Neste exato momento, Eternal Sunshine of the Spotless Mind está passando na TV. Estou vendo pela 6ª vez, então posso me dar ao luxo de fazer duas coisas ao mesmo tempo. Tá difícil, confesso, o filme prende minha atenção. Como alguém consegue inventar uma história dessa? Se Charlie Kaufman não é o melhor roterista da atualidade, apagaram a memória dos críticos. Ele não tem freios nem preconceitos, aposta nas idéias simples, aquelas que, de tão simples, parecem bobas. Só mesmo alguém muito genial para enxergar a complexidade das idéias mais óbvias.

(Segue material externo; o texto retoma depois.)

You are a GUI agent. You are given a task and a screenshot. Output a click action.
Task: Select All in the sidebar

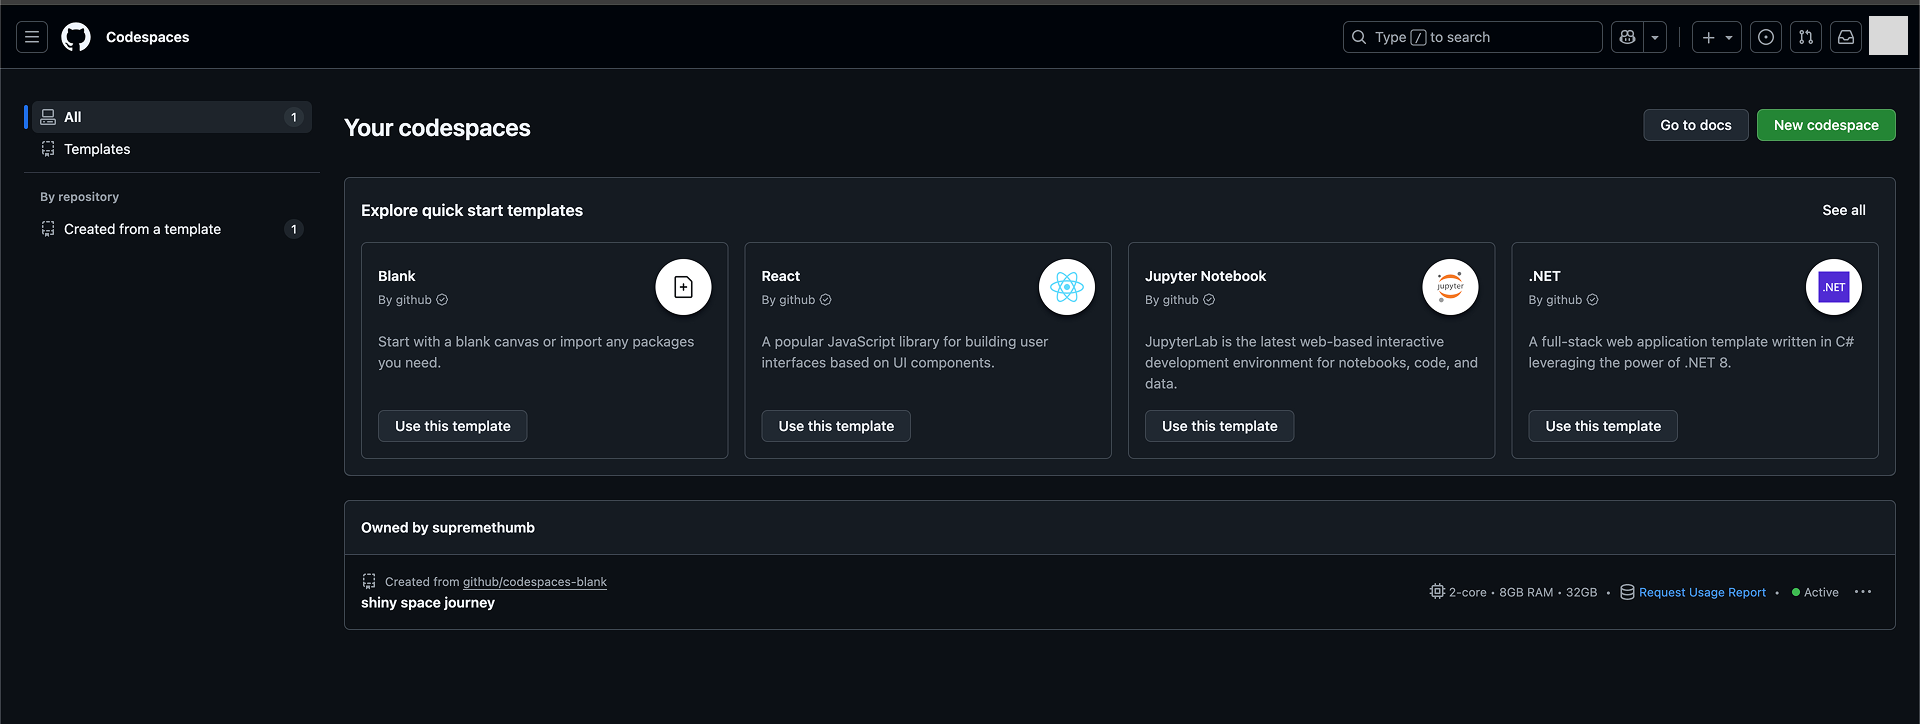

Sem essa de emagrecer cinco quilos porque o cara te deu um pé na bunda. Você vai lá na clínica que apaga memórias e, em poucas horas, tá pronta pra outra! Emagrecer é sempre bom, mas quem não gostaria de entrar numa máquina que tira o calhorda da cabeça? O mais incrível é que essa grande manobra tecnológica é feita por um enorme secador de cabelos. E o brilhante cientista responsável pelo feito é quase igual ao cara que veio ontem instalar a TV à cabo a minha casa.
Bom, não vou falar mais nada, acho que nem precisa. Mas garanto que a história vai longe, brinca com a nossa imaginação e supera nossas expectativas. É, sem dúvida, um filme que não vou esquecer. Nem se alguém vier aqui e apagar tudo que eu tenho dentro do cérebro.

se ele não é o melhor, o Zach Helm é.
Só vi “Mais estranho que a ficção” do Zach Helm… tem alguma outra coisa legal?